Revision as of 07:11, 2 April 2015

This is a review of Magid, Forrer, and Shaha’s 2012 article, Duplicate Orders: An Unintended Consequence of Computerized provider/physician order entry (CPOE) Implementation: Analysis and Mitigation Strategies [1]

Background

The benefits of computerized provider/physician order entry (CPOE) have been identified after many research trials. CPOE, particularly with clinical decision support (CDS), has been shown to increase patient safety. CPOE has also been reported to improve:[1]

  • The utilization of health care services
  • Decrease costs
  • Reduce hospital length of stay
  • Decrease medical errors
  • Improve compliance with guidelines

CPOE systems improve legibility and decrease errors relating to look-alike, sound-alike medications. Reductions in medication errors have been noted for:[1]

  • Dosing
  • Frequency
  • Route
  • Substitution
  • Allergies


The authors’ objective in this report was to describe the nature of duplicate orders, report their analysis of them and describe the methods used to reduce them.

Methods

Duplicate medication orders (“duplicates”) were defined for the study as two or more active orders for the identical medication regardless of dose. The second order entered was labeled as the duplicate order. Certain orders were not considered to be duplicates and were excluded from analysis. These include:[1]

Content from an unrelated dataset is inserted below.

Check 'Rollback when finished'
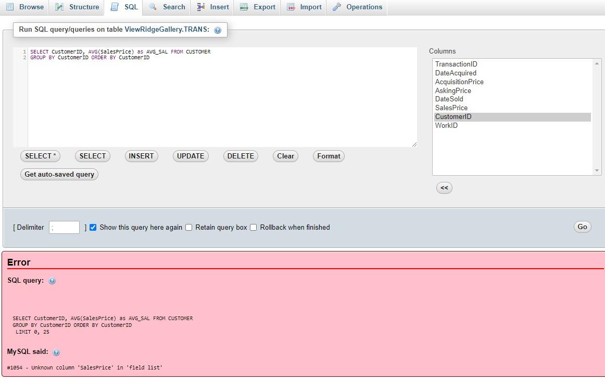605x383 pixels. tap(254, 227)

  • 1. Dose range ordering (e.g. acetaminophen: one pill for mild pain and two pills for severe pain)
  • 2. Combination drug plus component (e.g. losartan/HCTZ plus HCTZ or Percocetv plus acetaminophen)
  • 3. The same drug prescribed for different indications (e.g. acetaminophen for pain and acetaminophen for fever)
  • 4. Large volume parenterals

References

  1. 1.0 1.1 1.2 1.3 Magid, S., Forrer, C., & Shaha, S. (2012). Duplicate Orders: An Unintended Consequence of Computerized provider/physician order entry (CPOE) Implementation: Analysis and Mitigation Strategies. Applied Clinical Informatics, 3(4), 377–391. doi:10.4338/ACI-2012-01-RA-0002.